Begin Text block
More generally, death by interface is what happens when a player should be able to respond to hazards intuitively, but has been disabled because the interface is non-intuitive. The player gets stuck, exposed to the hazard, and expires.
This is not to be confused with actual environmental hazards. In Subnautica when I’m penetration diving and suddenly realize I’m low on air and in the middle of a labyrinth of twisting corridors and air vents (all alike), and then I panic and can’t find my way back, that’s not an interface problem, but an environment problem. I perished because I went into a dangerous environment and didn’t mind my air. Had I known the way back, I’d have been able to maneuver myself to safety. Lots of real people really die doing penetration diving, and I’m glad to only be doing it in a video game.
To the contrary, death by interface happens when a hazard is navigable, but non-intuitive elements of the interface interfere with a player working the controls to reach safety, resulting in death.
End Text block
Begin Records to use
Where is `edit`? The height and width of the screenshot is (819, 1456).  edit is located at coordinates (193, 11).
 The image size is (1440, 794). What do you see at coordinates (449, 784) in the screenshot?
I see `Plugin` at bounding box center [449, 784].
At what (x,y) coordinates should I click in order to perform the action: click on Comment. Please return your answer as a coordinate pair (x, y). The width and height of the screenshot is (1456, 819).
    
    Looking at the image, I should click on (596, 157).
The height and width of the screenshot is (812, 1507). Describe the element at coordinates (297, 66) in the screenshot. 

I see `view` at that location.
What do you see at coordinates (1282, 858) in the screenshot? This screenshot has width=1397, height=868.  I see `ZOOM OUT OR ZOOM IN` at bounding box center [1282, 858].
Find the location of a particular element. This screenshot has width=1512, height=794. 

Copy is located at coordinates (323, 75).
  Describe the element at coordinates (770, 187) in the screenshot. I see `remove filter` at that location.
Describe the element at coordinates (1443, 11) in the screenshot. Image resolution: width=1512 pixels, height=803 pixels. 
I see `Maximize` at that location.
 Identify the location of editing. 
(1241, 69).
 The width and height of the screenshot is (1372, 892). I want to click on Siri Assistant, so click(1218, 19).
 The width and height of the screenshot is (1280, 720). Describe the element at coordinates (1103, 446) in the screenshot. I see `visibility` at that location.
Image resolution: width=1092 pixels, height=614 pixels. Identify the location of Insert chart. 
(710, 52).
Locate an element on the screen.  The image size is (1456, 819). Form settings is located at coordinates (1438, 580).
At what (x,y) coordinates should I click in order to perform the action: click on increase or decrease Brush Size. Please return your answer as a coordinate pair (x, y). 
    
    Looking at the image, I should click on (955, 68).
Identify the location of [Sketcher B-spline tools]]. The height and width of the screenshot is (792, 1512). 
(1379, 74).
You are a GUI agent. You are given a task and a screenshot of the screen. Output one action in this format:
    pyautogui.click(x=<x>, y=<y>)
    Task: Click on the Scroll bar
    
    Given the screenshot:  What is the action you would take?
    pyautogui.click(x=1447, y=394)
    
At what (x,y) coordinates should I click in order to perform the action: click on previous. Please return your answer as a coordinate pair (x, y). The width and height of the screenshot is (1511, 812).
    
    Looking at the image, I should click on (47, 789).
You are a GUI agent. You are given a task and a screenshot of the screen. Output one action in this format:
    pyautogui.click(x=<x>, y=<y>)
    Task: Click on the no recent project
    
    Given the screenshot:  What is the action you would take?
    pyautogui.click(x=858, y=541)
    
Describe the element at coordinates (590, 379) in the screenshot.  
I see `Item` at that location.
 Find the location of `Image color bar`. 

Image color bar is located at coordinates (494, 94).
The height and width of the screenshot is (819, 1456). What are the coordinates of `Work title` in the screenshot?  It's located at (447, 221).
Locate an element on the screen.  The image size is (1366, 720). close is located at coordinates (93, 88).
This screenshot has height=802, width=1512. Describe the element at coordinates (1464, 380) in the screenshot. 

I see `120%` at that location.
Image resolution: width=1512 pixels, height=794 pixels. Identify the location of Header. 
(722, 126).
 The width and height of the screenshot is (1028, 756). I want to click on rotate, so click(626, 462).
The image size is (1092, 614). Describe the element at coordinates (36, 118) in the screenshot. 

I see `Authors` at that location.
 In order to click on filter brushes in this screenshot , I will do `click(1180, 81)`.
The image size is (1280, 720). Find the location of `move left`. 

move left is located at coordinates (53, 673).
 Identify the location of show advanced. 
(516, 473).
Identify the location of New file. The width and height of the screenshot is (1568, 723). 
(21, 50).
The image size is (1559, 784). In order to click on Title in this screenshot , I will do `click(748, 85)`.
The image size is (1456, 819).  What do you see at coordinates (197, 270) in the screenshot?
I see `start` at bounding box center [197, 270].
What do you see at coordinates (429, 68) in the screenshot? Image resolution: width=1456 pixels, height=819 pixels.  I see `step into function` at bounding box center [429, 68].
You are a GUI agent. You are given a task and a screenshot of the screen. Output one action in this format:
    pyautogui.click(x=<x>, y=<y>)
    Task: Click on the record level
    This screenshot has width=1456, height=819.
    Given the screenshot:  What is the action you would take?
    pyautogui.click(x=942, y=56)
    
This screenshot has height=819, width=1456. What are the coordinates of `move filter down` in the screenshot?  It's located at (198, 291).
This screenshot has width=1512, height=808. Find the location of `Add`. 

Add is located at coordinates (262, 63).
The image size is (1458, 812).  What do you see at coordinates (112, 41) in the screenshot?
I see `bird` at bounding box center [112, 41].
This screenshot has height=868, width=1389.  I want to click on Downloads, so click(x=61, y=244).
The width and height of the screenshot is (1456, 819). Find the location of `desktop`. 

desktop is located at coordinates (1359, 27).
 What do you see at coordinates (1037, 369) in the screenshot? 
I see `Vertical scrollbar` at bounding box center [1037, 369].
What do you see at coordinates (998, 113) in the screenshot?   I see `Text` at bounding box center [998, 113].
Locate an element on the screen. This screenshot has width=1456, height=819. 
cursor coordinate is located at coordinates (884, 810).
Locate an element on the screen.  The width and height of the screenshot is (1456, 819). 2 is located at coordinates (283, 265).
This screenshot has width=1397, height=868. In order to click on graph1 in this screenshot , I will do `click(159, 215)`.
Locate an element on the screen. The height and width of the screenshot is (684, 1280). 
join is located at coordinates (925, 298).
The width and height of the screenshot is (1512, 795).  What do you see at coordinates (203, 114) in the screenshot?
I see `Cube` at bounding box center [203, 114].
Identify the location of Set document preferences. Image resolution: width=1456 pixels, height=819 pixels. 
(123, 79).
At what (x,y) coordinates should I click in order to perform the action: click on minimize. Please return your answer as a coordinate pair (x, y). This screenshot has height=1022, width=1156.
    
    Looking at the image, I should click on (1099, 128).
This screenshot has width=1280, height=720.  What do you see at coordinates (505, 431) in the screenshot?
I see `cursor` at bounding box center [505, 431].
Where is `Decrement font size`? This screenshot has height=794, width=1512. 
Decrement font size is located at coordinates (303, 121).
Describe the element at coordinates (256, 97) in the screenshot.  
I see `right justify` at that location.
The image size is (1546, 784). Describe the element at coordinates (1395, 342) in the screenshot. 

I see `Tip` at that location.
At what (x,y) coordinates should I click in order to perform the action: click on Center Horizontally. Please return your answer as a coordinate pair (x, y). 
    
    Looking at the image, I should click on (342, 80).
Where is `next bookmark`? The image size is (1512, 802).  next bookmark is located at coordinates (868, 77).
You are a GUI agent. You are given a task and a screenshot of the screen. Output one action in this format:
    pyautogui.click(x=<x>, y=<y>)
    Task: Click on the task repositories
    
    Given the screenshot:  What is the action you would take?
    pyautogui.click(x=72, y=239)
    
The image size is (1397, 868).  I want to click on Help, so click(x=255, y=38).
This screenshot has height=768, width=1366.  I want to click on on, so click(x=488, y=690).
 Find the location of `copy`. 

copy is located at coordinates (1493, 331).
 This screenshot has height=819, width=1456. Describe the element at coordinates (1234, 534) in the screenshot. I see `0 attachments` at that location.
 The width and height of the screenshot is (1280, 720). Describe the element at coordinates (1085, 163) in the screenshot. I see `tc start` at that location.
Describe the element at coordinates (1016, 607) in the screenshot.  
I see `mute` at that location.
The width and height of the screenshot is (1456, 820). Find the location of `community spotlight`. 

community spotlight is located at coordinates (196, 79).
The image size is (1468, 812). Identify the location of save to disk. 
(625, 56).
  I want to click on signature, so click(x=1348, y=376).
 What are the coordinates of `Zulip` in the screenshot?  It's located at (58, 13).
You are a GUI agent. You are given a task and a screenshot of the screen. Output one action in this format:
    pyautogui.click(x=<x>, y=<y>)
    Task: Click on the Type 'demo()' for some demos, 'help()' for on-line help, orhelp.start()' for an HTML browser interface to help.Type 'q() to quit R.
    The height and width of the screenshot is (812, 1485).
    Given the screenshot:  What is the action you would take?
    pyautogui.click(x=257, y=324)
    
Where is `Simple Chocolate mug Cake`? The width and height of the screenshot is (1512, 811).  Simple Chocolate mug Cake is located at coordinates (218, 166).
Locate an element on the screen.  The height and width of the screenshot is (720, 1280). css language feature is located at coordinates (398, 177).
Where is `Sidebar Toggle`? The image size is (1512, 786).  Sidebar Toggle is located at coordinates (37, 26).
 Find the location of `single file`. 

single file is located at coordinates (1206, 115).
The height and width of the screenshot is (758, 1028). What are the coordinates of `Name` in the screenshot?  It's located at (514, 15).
End Records to use
Problems
1 > Write out the passage on death by interface word for word, beginning at the words "To the contrary, death" and stopping after the words "resulting in death.".
2 > Reproduce the rows from the line that has "The image size is (1468, 812)." through the line that has "at (58, 13).", with "save to disk" renamed to "write to disk" and nothing else altered.

Task results
1 >
To the contrary, death by interface happens when a hazard is navigable, but non-intuitive elements of the interface interfere with a player working the controls to reach safety, resulting in death.

2 >
The image size is (1468, 812). Identify the location of write to disk. 
(625, 56).
  I want to click on signature, so click(x=1348, y=376).
 What are the coordinates of `Zulip` in the screenshot?  It's located at (58, 13).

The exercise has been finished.